Recently on the same project I created an Agile Data Warehouse and Extract, Transform, and Load automated test suite, I was tasked to create a data validation process. We need to create a foundational process that could be leveraged to provide ongoing data validation for the data load process. We were responsible for loading data into the Operational Data Store, but we were the last step in a lengthy process. Previously, the data made hops from Legacy to web applications, to SAP, and then finally to the Operational Data store. Further complicating the issue was that at each step, there was a different data technology used:
- Legacy – ISAM
- Web Applications – Sybase
- SAP – Oracle
- Operational Data Store – SQL Server 2012
Aggregation is your friend!
What we designed was a process where we created a set of the same aggregation reports at each of the four points along the data migration. Typically people create aggregation reports for the obvious financial transactions with numeric totals. These are reports that will sum the transactions across dates, clients, or accounts. We decided we needed to create aggregate reports across all tables and objects in the databases whether they were transactional or not.
Once we analyzed our Operational Data Store with 380+ tables, we determined that we required 77 aggregate reports to provide coverage across the data model.

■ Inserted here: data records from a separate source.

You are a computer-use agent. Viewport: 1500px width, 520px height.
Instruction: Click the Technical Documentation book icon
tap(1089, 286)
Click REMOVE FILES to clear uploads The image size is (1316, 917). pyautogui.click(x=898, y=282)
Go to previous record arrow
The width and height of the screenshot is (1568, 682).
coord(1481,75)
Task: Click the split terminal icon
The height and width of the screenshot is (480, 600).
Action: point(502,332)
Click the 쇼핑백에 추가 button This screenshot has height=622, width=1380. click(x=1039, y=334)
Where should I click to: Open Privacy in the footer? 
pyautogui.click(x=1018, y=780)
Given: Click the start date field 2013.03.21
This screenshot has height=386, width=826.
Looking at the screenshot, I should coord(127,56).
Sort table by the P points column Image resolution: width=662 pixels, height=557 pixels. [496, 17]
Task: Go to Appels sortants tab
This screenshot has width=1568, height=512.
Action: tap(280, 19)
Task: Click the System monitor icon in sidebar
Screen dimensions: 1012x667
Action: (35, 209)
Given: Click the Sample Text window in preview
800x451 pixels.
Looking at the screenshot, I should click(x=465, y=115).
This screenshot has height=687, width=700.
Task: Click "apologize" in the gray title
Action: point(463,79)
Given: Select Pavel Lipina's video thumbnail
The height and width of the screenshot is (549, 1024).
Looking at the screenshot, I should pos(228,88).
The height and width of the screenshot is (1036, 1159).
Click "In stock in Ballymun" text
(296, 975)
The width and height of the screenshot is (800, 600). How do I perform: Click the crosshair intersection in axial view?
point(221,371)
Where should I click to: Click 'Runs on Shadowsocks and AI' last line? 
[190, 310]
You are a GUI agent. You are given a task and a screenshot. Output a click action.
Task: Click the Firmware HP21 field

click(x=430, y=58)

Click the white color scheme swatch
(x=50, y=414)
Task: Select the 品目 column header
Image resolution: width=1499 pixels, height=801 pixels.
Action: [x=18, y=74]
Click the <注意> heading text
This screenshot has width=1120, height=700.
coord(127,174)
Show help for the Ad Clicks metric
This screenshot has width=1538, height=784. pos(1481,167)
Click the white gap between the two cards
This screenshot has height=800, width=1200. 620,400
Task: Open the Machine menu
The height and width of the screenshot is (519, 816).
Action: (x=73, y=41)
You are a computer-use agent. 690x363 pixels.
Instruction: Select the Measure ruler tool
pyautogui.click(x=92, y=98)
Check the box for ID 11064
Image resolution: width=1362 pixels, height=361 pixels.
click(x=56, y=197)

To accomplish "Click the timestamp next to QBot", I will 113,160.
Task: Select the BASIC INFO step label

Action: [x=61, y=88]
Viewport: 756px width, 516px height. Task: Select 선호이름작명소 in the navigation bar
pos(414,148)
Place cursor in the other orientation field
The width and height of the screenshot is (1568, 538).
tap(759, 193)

For example, the aggregate reports that reported on agreements/contracts were created with the following SQL:
— contracts/agreements by client
SELECT client_number, COUNT(*) AS total
INTO etl_validation_temp.dbo.validation_agreement_count_client
FROM ods.dbo.agreement, ods.dbo.client
WHERE ods.dbo.agreement.client_id = ods.dbo.client.client_id
GROUP BY client_number;
— sum contract/agreement numbers by client
SELECT client_number, sum(coalesce(agreement_number,0)) AS total_agreement_number
INTO etl_validation_temp.dbo.validation_agreement_number_client
FROM ods.dbo.agreement, ods.dbo.client
WHERE ods.dbo.agreement.client_id = ods.dbo.client.client_id
GROUP BY client_number;
— contract/agreement numbers by renewal month
SELECT renewal_month, COUNT(*) AS total
INTO etl_validation_temp.dbo.validation_agreement_count_renewal_month
FROM ods.dbo.agreement
GROUP BY renewal_month;
— sum contract/agreement numbers by renewal month
SELECT renewal_month, sum(coalesce(agreement_number,0)) AS total_agreement_number
INTO etl_validation_temp.dbo.validation_agreement_number_renewal_month
FROM ods.dbo.agreement
GROUP BY renewal_month;
The Process
The most interesting thing about the process was how I was able to create a copy of each report in a separate database. The solution is designed so that the process can run every day and create 77 reports in a ‘etl_validation’ database suffixed with the date. The solution is also configurable so that databases older than 90 days are automatically deleted.
The challenge I had was that the ‘INTO’ statement couldn’t have a variable that named a unique database suffixed with the date. So you will see in the SQL that the reports are created in a “etl_validation_temp” database that is later renamed to a database name suffixed with the date. I thought about creating dynamic SQL where I could have specified the database name in the INTO clause, but I thought that solution would not have been as maintainable.
The Problem
So all was good right? Not so fast. It worked for the first database, but then I ran into a problem when I created the second database. Although I could rename the database, I couldn’t programmatically rename the files the database uses. So then second database couldn’t be created as it tried to use the same file name.
Fair enough…
So I determined I can create the databases initially with the database name suffixed with the date, rename the database to be suffixed with “temp” to allow the creation of the aggregate reports, and then rename it back to the original database name suffixed with the date. After this I thought about whether the dynamic SQL solution was cleaner, but I decided to stick with this one.
Summary
Regardless, the process works and has been running to create these reports in under 20 minutes every day. Not too bad since some of the tables have over a 100 million records and the database is larger than 80 gigs…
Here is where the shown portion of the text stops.